In one fell swoop Crane has caused us to re-evaluate our conventional distributor vocabulary. With their new unit, the terms 'centrifugal' and 'mechanical' advance have lost their meaning. Why? Because the design, which simplifies distributor re-curving almost beyond belief, has no centrifugal or mechanical advance in it. Instead, all the engine rpm and vacuum related advance is handled by 12 different dial-selectable built-in electronic programs. For this reason-you won't see it in the Jegs Engine Masers Challenge, but we wanted you to see it. Nine of these are rpm related while the other three are vacuum related. Before we look at this unit's ability to meet curve requirements, let us first go through the factors which most affect the curve required.
Cylinder Pressure: The Number One Influence
The reason an engine requires an ignition advance curve is that the speed of combustion varies greatly with the prevailing circumstances. As rpm increases, there is less time for the charge to burn. This, for optimum results, calls for the combustion process to be started earlier. Countering this is the effect of mixture agitation, which increases with rpm. These two factors leave us with the basic advance curve concept. In essence, the timing has to advance as rpm goes up but this levels off as the effect on increased mixture agitation speeds the rate of combustion.
The overriding influence on ignition timing requirements at the prevailing rpm is the cylinder compression pressure. To get a handle on what might be needed for an advance curve in a normally-aspirated engine, we need only look at the two biggest factors affecting the compression pressure. These are the compression ratio and the cam timing, and here's how they affect the burn rate.
The higher the pressure of compression, the faster the charge burns. Higher burn rates produce optimum results with less advance. The primary factor influencing compression pressure is the engine's static compression ratio. The influence the compression ratio has is also closely allied to the cam duration, or more accurately, the point of intake valve closure (Fig. 1).
If the compression ratio goes up while all else remains constant, the amount of advance for maximum output will come down at all points in the rpm range. If a short cam is used, increased compression can have a substantial effect on the advance curve at low speed. If the compression ratio is increased and the engine uses a short duration cam then the initial advance needs to come on much slower as well as total advance being less.
If the cam's duration is increased the compression pressure will drop. This slows the burn, so calling for more advance is the preferred move (until pressure wave and ram filling of the cylinder at higher rpm cause the compression pressure to increase). The effect of the longer cam is to bring about the need for the initial advance to come on quicker but total advance may not change that much.
All the aforementioned applies to an engine operating at wide open throttle (WOT) with the advance curve being totally rpm related. (That's what we would have called mechanical or centrifugal in a regular distributor.) At less than WOT (idle, cruise etc.), the amount of air entering the cylinder is reduced which in turn reduces the compression pressure. As manifold vacuum increases the amount of advance needs to increase.
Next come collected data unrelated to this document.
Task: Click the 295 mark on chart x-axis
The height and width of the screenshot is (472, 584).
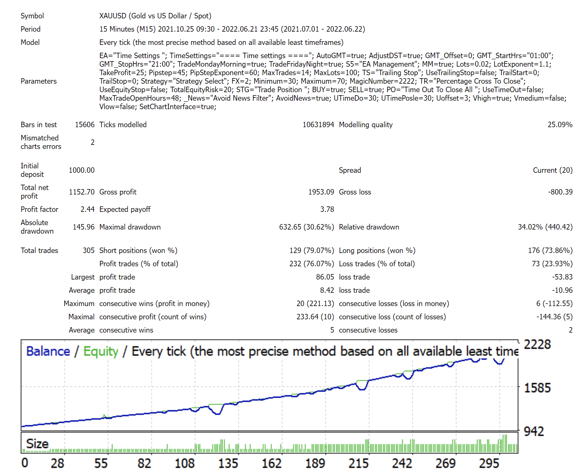Action: point(489,463)
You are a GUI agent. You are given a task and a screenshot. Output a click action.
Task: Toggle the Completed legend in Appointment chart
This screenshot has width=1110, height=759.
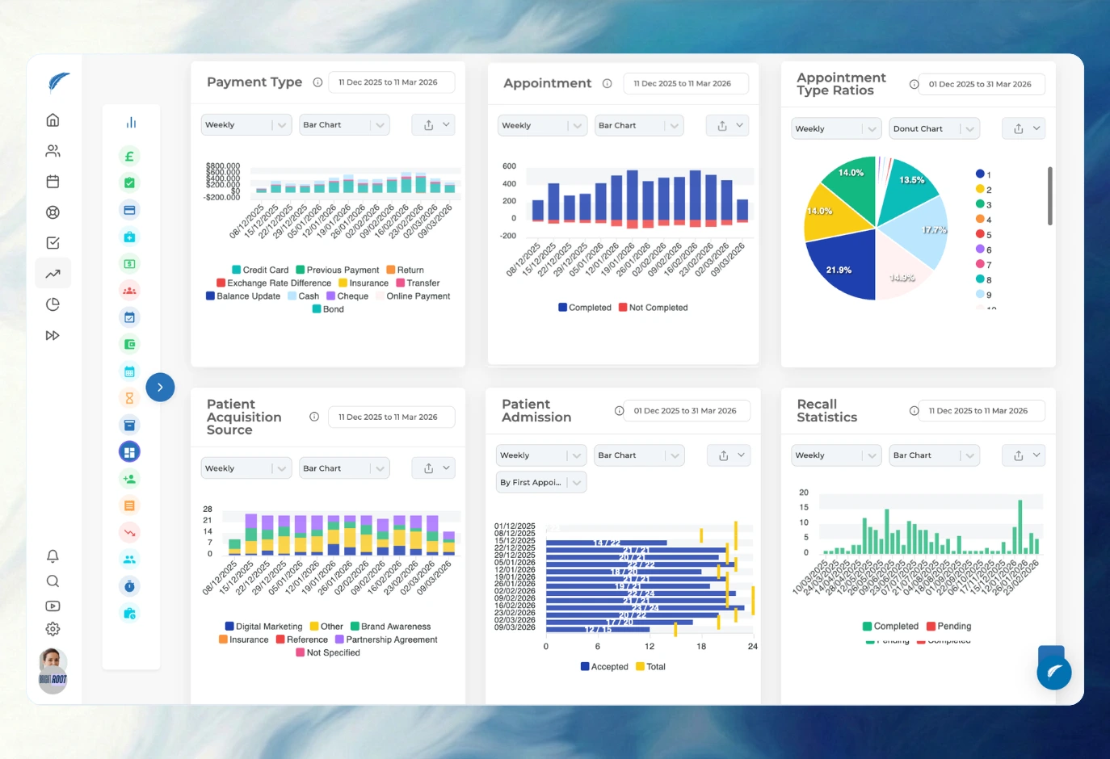[x=584, y=307]
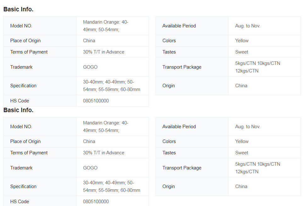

At idle and low-speed operation, the amount of advance required to most effectively utilize the air and fuel entering the engine can be as much as 50 to 55 degrees. This is handled by the vacuum advance; a function many hot rodders believe is not needed because their favorite drag racer does not use it. Now is the time to listen up and listen up good. A functional vacuum advance is the single most effective camshaft tamer you can get. By taking the time to hook up the vacuum advance to a manifold vacuum source you can get a big cam to idle as if it were about 20 degrees less than it really is. Conversely, if you are looking for a decent idle the use of vacuum advance will allow you to use a cam of, at the very least, 5 degrees more duration/overlap than would otherwise be the case.
Okay, with some idea of what might be called for in the way of an advance curve, let us take a look at what Crane's electronic distributor supplies. Basically, we can break down the advance curves available into three groups. In group one we have moderate to high performance street; group two, mild to all-out race; and group three, vacuum.
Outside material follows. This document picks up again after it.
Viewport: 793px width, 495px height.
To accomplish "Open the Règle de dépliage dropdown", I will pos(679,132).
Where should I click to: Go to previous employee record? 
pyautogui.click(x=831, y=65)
Fig. 2 shows the rpm referenced curves of group one. An experienced eye on these indicates that these curves, when factored in with a static advance of between 5-10 degrees, will deliver a total timing of 29 - 34 degrees along with a close-to-ideal curve for something in the order of 90-95 percent of pump gas burning street motors.
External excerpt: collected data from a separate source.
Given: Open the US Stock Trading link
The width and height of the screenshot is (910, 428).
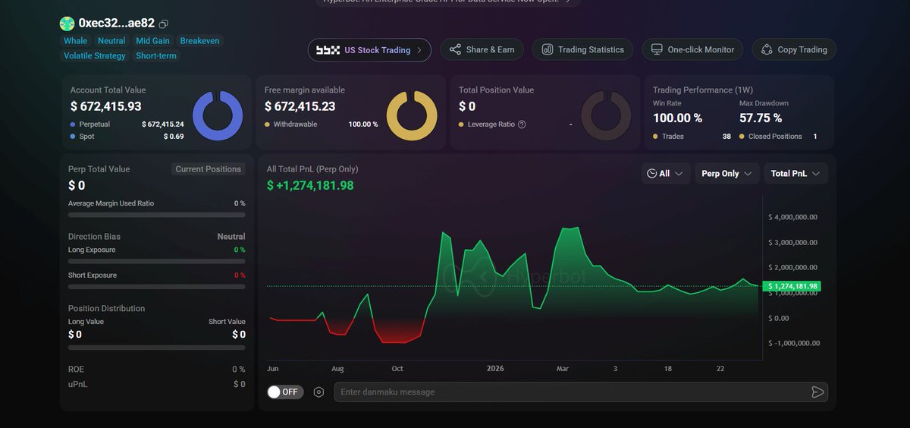Looking at the screenshot, I should pyautogui.click(x=369, y=50).
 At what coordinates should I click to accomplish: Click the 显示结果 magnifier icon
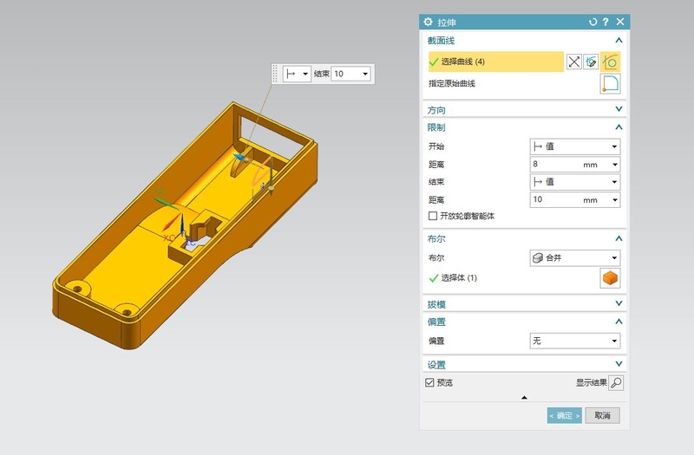pos(615,382)
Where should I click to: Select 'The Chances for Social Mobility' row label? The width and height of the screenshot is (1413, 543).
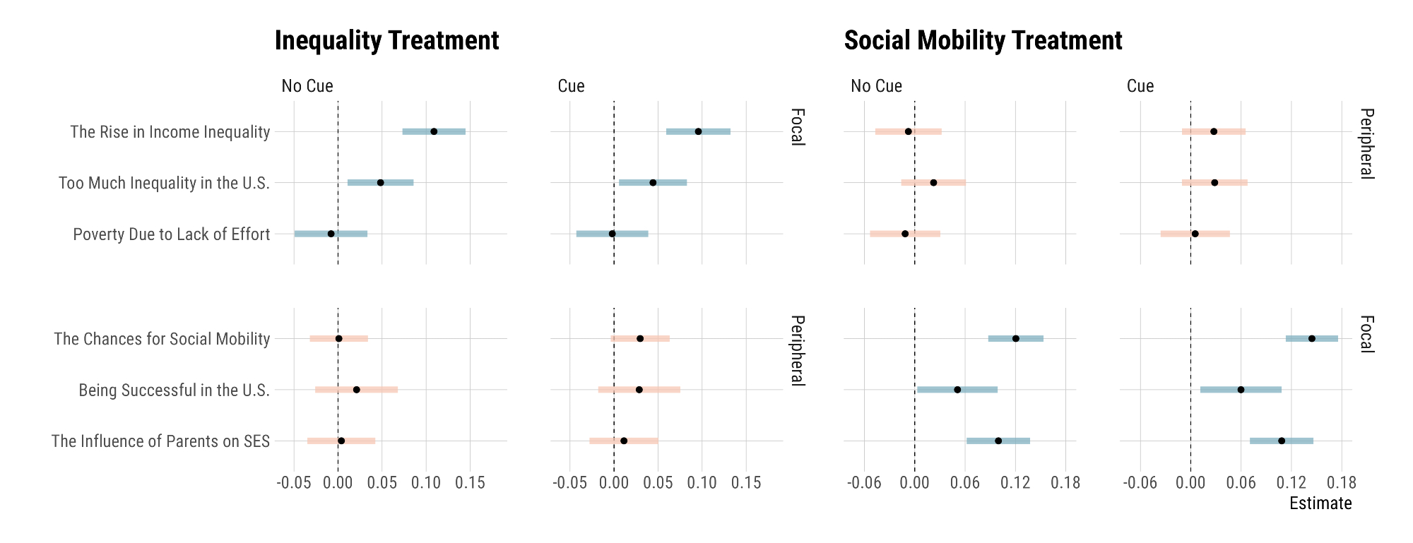tap(162, 339)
Fig. 3 shows the curves most likely to be used on a big-cam high-compression race motor. With 8-15 degrees initial, these will result in a total timing of between 28 and 41 degrees.
Fig. 4 shows the vacuum advance curves and good advice here is to try this on your racer--you will almost certainly like the results. The three selections available are likely to cover almost every situation because the window of timing accuracy under vacuum operating conditions is quite large. If the system can get within about 5 degrees of the optimum timing then you will reap about 95 percent of the benefits.
Allowing one degree increments between five and ten degrees on initial, nine rpm-related advance curves, and three vacuum curves, Crane's electronic distributor delivers 216 possible advance situations. It is going to be difficult not to find something that works. Also, finding which one works best should be a breeze. Seat-of-the-pants driving will tell you most of what you want to know and a session on a chassis dyno will tell all.
So what are our thoughts on Crane's electronic distributor? It's a winner!